Task directions:
Reproduce the listing below in full, putting "desktop agent" wherever "GUI agent" occurs and leaving every other character as it is.

------ The records ------

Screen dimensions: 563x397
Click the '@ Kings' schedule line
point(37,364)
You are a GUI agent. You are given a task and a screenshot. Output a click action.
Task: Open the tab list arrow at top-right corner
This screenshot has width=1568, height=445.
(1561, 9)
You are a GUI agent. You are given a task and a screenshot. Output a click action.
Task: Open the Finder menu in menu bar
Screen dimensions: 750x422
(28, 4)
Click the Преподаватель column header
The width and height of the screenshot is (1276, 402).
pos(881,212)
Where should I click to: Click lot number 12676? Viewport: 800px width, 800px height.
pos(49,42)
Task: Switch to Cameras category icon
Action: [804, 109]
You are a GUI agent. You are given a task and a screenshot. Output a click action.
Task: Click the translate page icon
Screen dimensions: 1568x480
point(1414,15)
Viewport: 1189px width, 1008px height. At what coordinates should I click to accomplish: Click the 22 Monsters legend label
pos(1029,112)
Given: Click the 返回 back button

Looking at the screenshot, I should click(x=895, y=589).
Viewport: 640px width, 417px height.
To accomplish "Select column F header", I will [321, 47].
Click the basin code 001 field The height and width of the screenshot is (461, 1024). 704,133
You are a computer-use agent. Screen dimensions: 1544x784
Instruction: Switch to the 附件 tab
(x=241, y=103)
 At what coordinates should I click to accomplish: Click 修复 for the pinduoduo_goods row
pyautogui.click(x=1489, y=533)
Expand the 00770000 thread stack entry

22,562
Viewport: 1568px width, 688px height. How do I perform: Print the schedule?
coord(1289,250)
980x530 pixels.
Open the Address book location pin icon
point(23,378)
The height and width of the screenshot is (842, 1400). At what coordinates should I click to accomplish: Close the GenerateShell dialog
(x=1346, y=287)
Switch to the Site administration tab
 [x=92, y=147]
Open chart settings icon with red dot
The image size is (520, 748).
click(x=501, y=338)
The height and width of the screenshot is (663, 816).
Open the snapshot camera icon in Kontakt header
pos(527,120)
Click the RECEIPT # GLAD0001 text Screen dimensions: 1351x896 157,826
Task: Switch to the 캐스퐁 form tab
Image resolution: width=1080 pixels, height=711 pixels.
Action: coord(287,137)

------

Reply:
Screen dimensions: 563x397
Click the '@ Kings' schedule line
point(37,364)
You are a desktop agent. You are given a task and a screenshot. Output a click action.
Task: Open the tab list arrow at top-right corner
This screenshot has width=1568, height=445.
(1561, 9)
You are a desktop agent. You are given a task and a screenshot. Output a click action.
Task: Open the Finder menu in menu bar
Screen dimensions: 750x422
(28, 4)
Click the Преподаватель column header
The width and height of the screenshot is (1276, 402).
pos(881,212)
Where should I click to: Click lot number 12676? Viewport: 800px width, 800px height.
pos(49,42)
Task: Switch to Cameras category icon
Action: [804, 109]
You are a desktop agent. You are given a task and a screenshot. Output a click action.
Task: Click the translate page icon
Screen dimensions: 1568x480
point(1414,15)
Viewport: 1189px width, 1008px height. At what coordinates should I click to accomplish: Click the 22 Monsters legend label
pos(1029,112)
Given: Click the 返回 back button

Looking at the screenshot, I should click(x=895, y=589).
Viewport: 640px width, 417px height.
To accomplish "Select column F header", I will [321, 47].
Click the basin code 001 field The height and width of the screenshot is (461, 1024). 704,133
You are a computer-use agent. Screen dimensions: 1544x784
Instruction: Switch to the 附件 tab
(x=241, y=103)
 At what coordinates should I click to accomplish: Click 修复 for the pinduoduo_goods row
pyautogui.click(x=1489, y=533)
Expand the 00770000 thread stack entry

22,562
Viewport: 1568px width, 688px height. How do I perform: Print the schedule?
coord(1289,250)
980x530 pixels.
Open the Address book location pin icon
point(23,378)
The height and width of the screenshot is (842, 1400). At what coordinates should I click to accomplish: Close the GenerateShell dialog
(x=1346, y=287)
Switch to the Site administration tab
 [x=92, y=147]
Open chart settings icon with red dot
The image size is (520, 748).
click(x=501, y=338)
The height and width of the screenshot is (663, 816).
Open the snapshot camera icon in Kontakt header
pos(527,120)
Click the RECEIPT # GLAD0001 text Screen dimensions: 1351x896 157,826
Task: Switch to the 캐스퐁 form tab
Image resolution: width=1080 pixels, height=711 pixels.
Action: coord(287,137)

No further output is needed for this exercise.